Pretreatment NPLH as a Potential Predictor of Pathologic Complete Response to Accelerated MVAC Neoadjuvant Chemotherapy in Muscle-Invasive Bladder Cancer: Comparison with NLR and PLR

Background. Accurate prediction of pathologic complete response (pCR) to neoadjuvant chemotherapy (NAC) in muscle-invasive urothelial bladder cancer (MIBC) remains an unmet clinical need. The neutrophil-to-platelet/hemoglobin-to-lymphocyte (NPLH) ratio, a composite hematologic index that reflects both systemic inflammation and nutritional oxygen-carrying capacity, has not been previously evaluated as a predictor of NAC response in this setting. Methods. We retrospectively analyzed 114 consecutive patients with MIBC (cT2–T4, N0–N3) who received accelerated MVAC (aMVAC) NAC followed by radical cystectomy at a single academic center. Pretreatment NPLH (calculated as [neutrophils × platelets]/[hemoglobin × lymphocytes]) was assessed as a predictor of pCR (ypT0N0) and tumor regression grade (TRG). Receiver operating characteristic (ROC) curve analysis, Mann–Whitney U test, and logistic regression were used. NPLH performance was compared to NLR and PLR. Results. pCR was achieved in 35 patients (30.7%). Median NPLH was significantly lower in pCR vs. non-pCR patients (33.9 [IQR 23.1–42.4] vs. 47.6 [IQR 30.7–90.4]; p = 0.0007).

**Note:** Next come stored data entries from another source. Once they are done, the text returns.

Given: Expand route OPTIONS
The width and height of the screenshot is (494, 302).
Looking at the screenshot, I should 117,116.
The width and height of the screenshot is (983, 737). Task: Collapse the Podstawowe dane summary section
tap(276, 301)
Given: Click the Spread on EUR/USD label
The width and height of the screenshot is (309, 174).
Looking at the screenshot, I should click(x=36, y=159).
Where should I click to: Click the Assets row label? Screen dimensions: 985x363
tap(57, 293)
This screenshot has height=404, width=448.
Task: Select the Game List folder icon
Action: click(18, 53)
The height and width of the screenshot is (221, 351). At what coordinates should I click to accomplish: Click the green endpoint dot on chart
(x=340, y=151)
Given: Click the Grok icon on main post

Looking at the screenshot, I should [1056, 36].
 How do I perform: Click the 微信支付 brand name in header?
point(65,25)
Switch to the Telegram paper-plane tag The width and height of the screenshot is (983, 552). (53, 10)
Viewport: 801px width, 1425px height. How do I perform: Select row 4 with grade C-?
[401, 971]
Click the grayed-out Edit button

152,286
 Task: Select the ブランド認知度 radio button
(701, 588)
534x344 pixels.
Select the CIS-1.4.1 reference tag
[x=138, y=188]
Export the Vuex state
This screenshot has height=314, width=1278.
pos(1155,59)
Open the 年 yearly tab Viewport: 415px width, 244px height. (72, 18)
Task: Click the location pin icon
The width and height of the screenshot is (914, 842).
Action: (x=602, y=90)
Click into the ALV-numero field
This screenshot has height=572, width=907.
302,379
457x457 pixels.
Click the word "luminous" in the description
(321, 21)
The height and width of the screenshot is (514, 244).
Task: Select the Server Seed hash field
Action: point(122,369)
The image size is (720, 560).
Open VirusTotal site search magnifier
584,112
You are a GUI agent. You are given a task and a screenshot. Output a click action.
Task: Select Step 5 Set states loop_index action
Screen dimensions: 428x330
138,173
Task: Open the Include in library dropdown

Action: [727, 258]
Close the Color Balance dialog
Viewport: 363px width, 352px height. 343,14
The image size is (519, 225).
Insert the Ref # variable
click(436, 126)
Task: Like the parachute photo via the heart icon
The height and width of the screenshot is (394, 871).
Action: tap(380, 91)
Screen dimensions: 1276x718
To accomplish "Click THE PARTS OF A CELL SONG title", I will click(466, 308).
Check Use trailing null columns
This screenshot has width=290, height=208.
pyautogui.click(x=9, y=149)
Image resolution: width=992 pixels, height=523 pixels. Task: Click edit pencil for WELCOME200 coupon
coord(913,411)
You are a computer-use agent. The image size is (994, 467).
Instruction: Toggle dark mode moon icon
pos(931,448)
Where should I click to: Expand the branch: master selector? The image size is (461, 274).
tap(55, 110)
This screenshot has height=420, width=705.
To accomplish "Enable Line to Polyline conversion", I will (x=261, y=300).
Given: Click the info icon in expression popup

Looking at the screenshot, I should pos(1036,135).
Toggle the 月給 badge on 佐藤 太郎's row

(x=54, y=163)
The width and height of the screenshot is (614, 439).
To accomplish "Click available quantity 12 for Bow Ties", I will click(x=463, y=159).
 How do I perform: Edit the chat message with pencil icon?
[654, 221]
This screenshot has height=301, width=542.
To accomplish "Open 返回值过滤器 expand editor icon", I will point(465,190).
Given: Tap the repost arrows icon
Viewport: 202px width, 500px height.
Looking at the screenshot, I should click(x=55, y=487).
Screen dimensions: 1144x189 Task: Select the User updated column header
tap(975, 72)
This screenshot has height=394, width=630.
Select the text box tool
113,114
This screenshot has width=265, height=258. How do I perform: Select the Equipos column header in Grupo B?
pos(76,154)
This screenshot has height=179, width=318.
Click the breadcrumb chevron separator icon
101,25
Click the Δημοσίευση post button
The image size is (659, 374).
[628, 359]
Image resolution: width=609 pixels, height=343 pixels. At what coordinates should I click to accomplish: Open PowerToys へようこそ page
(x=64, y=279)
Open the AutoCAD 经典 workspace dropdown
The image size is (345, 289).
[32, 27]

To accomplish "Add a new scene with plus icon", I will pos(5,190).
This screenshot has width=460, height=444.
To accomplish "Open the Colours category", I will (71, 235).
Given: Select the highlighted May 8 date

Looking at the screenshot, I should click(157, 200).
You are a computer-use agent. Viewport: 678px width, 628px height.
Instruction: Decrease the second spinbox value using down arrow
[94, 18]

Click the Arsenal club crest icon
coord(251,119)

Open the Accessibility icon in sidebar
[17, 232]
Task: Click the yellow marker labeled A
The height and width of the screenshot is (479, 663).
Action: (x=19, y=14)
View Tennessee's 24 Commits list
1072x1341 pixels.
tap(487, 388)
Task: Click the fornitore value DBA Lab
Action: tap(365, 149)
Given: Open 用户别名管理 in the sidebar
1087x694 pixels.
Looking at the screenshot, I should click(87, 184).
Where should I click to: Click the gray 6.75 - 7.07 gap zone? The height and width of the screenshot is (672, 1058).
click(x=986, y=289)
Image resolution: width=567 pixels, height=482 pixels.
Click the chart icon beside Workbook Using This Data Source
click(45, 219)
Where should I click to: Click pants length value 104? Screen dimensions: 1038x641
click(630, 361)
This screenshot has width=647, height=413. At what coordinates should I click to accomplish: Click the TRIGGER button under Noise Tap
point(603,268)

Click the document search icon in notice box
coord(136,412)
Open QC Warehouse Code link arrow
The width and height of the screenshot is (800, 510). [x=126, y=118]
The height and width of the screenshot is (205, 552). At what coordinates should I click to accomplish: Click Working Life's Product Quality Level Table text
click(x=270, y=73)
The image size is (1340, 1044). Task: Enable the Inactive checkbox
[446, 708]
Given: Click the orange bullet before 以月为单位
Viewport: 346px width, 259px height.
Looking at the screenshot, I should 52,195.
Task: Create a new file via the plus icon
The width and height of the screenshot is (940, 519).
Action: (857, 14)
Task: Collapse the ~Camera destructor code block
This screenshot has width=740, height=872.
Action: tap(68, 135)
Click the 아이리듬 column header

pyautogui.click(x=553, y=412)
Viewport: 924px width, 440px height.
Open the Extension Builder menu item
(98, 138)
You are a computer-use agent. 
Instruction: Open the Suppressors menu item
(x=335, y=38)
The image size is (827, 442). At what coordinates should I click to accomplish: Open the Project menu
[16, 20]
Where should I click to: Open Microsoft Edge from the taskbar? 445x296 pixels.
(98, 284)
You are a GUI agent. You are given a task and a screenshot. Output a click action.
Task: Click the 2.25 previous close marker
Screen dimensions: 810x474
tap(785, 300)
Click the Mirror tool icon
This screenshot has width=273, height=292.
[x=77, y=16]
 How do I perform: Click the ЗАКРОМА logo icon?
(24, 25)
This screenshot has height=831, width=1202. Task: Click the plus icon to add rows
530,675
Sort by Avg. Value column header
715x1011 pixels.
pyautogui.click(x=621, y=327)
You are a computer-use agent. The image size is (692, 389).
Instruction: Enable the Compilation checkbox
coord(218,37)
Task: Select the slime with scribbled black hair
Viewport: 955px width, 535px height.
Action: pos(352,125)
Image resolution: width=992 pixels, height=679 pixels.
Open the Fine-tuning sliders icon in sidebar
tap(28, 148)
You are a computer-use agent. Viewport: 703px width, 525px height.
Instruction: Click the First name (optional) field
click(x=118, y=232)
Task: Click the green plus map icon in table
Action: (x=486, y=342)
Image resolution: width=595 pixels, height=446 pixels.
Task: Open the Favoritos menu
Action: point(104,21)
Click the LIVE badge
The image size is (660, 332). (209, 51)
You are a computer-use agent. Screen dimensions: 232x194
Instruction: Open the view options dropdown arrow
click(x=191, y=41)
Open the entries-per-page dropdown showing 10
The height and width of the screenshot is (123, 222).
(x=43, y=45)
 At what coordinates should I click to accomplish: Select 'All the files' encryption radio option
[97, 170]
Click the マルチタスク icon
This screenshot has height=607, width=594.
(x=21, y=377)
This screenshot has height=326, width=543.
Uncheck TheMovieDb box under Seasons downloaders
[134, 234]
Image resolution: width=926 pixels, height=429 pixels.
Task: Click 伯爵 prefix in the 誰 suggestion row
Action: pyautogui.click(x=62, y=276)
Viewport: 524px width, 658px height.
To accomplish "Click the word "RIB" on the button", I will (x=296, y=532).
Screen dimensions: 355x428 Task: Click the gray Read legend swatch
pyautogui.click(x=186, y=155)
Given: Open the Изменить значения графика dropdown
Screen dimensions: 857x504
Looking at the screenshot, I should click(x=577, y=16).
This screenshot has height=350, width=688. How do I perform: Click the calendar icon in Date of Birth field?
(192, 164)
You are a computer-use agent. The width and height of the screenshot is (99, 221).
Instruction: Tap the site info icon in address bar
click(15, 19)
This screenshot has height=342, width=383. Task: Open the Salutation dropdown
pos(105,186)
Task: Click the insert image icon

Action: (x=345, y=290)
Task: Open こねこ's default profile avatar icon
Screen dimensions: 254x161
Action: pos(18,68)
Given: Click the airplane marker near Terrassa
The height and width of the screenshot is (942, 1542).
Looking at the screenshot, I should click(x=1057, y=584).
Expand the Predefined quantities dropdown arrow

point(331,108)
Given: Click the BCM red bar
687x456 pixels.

NPLH yielded an AUC of 0.700 (bootstrap 95% CI 0.596–0.794) for pCR prediction, numerically superior to NLR (AUC 0.645 [0.542–0.741]) and PLR (AUC 0.643 [0.533–0.747]); DeLong test: NPLH vs. NLR p = 0.079, NPLH vs. PLR p = 0.090. At the optimal cut-off of 44.5, NPLH demonstrated 80.0% sensitivity and 57.0% specificity. pCR rates declined progressively across NPLH quartiles: 48.3% (Q1) to 10.3% (Q4). On multivariate logistic regression, log-transformed NPLH was the only independent predictor of pCR (parsimonious model, OR 0.292, 95% CI 0.131–0.652; p = 0.003; EPV = 17.5). A positive correlation was observed between NPLH and TRG score (Spearman r = 0.284; p = 0.0022), with significant differences between TRG 1 and TRG 3 subgroups (p = 0.0036). Conclusions. Pretreatment NPLH is an independent predictor of pCR to aMVAC in MIBC and is numerically superior to NLR and PLR (DeLong p = 0.079). Consisting exclusively of standard complete blood count parameters, NPLH is readily available and inexpensive. This single-center exploratory study is hypothesis-generating and requires prospective external validation before clinical implementation.